How much did meeting Courtney change you?
“Totally,” Kurt says, emphatically. “I’m not as much of a neurotic, unstable person as I was. I used to feel I was always alone, even though I had lots of friends and a band that I really enjoyed being with. Now I’ve found someone I’m close to, who’s interested in the things I do, and I really don’t have many other aspirations.”
Did you know who she was before you met her?

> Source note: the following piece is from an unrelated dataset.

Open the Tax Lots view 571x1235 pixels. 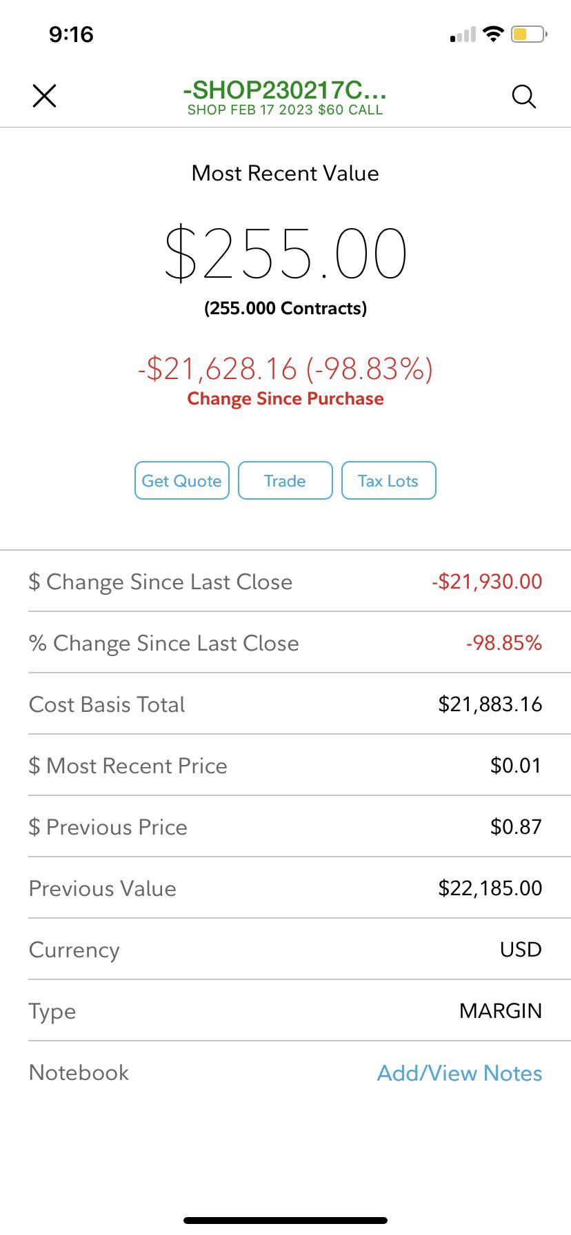pyautogui.click(x=388, y=480)
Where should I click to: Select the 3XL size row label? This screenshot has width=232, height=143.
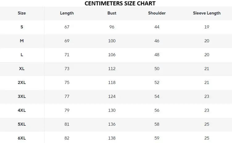coord(22,96)
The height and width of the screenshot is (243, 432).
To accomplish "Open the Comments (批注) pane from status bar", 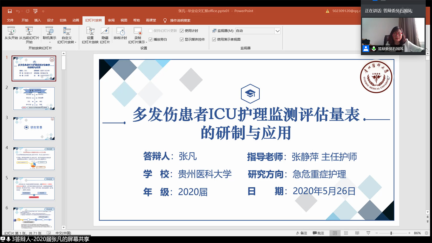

“Not really, no,” he replies. “I’d heard about her, though – some nasty rumours, that she was this perfect replica of Nancy Spungen.”
Kurt laughs.
“That got my attention,” he remarks, maliciously. “Like everyone else, I loved Sid [Vicious] cos he was such a likeable, dopey guy. I’ve often felt that many people think of me as a stupid, impressionable person, so I thought that maybe going out with someone who was meant to be like Nancy would stick a thorn in everyone’s side, cos it’s the exact opposite of what they would want me to do – they would want me to go out with some little troll girl.”

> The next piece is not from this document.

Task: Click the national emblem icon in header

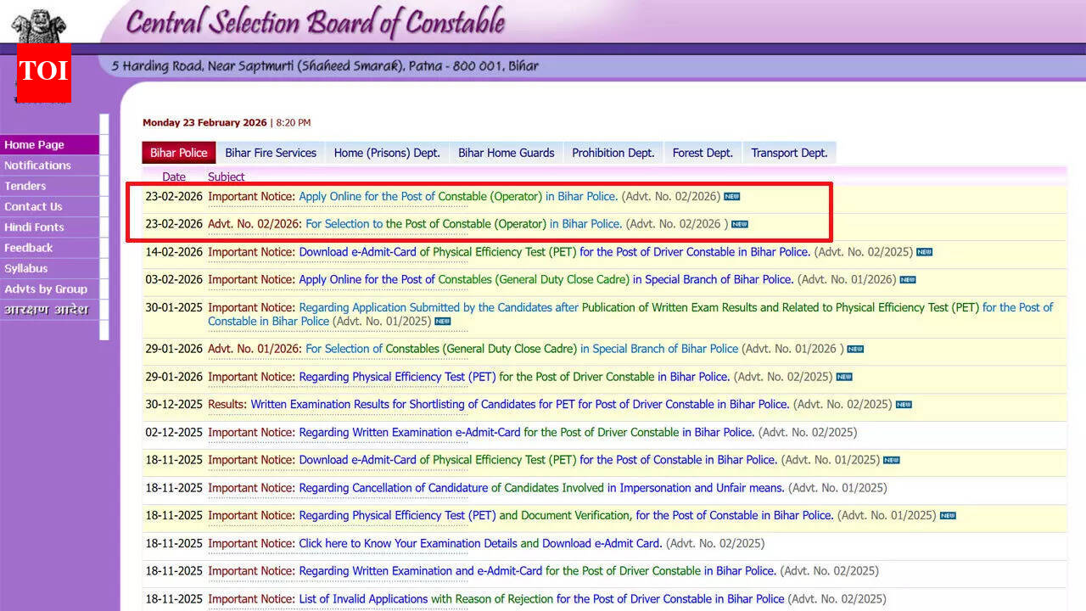Action: pos(37,25)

I always thought you were more John and Yoko than Sid and Nancy.3
“Yeah, sure, OK. Maybe you should put that.”
Kurt starts flicking through a Nirvana comic, and pauses, struck by a sudden thought.
“Courtney helped me to put Nirvana in perspective,” he adds, “to realise that my reality doesn’t entirely revolve around the band, that I can deal without it if I have to. Which doesn’t mean I’m planning on breaking up the band or anything, but that the minimal amount of success I strived for isn’t of much importance any more.
“I’m so far beyond thinking about the band,” he continues, “that I can’t let it bother me any more. It’s so exhausting. I feel so raped that I have to just have fun now. I don’t mean to take it so seriously. I know that that comes across in interviews but that has a lot to do with the questions that they ask of me all the time. People think I’m a moody person, and I think it’s lame that there are only two kinds of male lead singer. You can either be a moody visionary like Michael Stipe, or a mindless heavy metal party guy like Sammy Hagar.”
I tried to portray you as a mindless party animal type and you got annoyed.
“Oh, OK,” Kurt laughs. “I guess it is better to be called a moody visionary than a mindless party animal. Alcoholism is totally acceptable, though. People just laugh about it.”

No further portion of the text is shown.